Since the introduction of Statcast in 2015 to illustrate previously unmeasurable statistics such as exit velocity and barrel percentage, sabermetrics have become more accessible and thus received more attention among fans when it comes to evaluating players' futures. Never in the history of Statcast have I seen a St. Louis Cardinal more hyped up because of these numbers than outfielder Lars Nootbaar.

Most people who pay attention to the Cardinals have seen or at least heard of Nootbaar's peripherals: He's in the 90th percentile for average exit velocity, the 98th percentile in walk percentage, the 85th percentile in barrel percentage, and the impressive numbers continue. Nootbaar's underlying numbers point to a good possibility of strong production in 2023, and Cardinals fans are well aware of it.

The expectations for Nootbaar have transcended Cardinals fandom, though. Eno Sarris of The Athletic (subscription required) is one of many writers who are high on Nootbaar. He believes Nootbaar can his .280 with 25 bombs and at least 10 stolen bases, which would be a resounding success. But could people be putting too much stock into the metrics by being this excited about Nootbaar?

If Nootbaar's numbers prove prescient, he could be a top-10 outfielder in the sport. (MLB Network already put him as the fourth-best right fielder in the sport according to fan votes, for whatever that's worth.) His status as a darling of advanced metrics would be vindicated. But what if he doesn't perform to the level most fans expect?

DATASET CONTENT →
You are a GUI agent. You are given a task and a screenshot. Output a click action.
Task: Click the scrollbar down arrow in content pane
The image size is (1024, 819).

---

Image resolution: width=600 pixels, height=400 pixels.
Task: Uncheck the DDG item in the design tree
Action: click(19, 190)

REQUIRED WORK →
1. In the Lars Nootbaar article, switch "Statcast" to "Baseball Savant" in the passage starting with "Since the introduction" and going on through "aware of it.".
2. According to the Lars Nootbaar article, what percentile is Nootbaar in for walk percentage?
3. Extend the Lars Nootbaar article, picking up after its last sentence.
The material above plays no part here.

TASK RESPONSES →
1.
Since the introduction of Baseball Savant in 2015 to illustrate previously unmeasurable statistics such as exit velocity and barrel percentage, sabermetrics have become more accessible and thus received more attention among fans when it comes to evaluating players' futures. Never in the history of Baseball Savant have I seen a St. Louis Cardinal more hyped up because of these numbers than outfielder Lars Nootbaar.

Most people who pay attention to the Cardinals have seen or at least heard of Nootbaar's peripherals: He's in the 90th percentile for average exit velocity, the 98th percentile in walk percentage, the 85th percentile in barrel percentage, and the impressive numbers continue. Nootbaar's underlying numbers point to a good possibility of strong production in 2023, and Cardinals fans are well aware of it.

2. The 98th percentile.

3.
Although Statcast's outlook on him is rosy, Nootbaar still has a relatively small sample size in the major leagues, and if he flies in the face of all the metrics that predict success and struggles throughout the season, how will fans respond not only to Nootbaar for failing to reach expectations but to Statcast for misleading them? I wouldn't be surprised if fans are warier of its numbers in the future and temper their expectations for the next player it deems promising.

These metrics have led Nootbaar to be a man of contradictions: He's a sleeper, but he's also a favorite to excel. I've never seen people put so much focus on predictive analytics in being excited about a player. Nootbaar's season will be fascinating to watch because, for many fans, it's not just about his ability; it's about Statcast's predictive ability as well.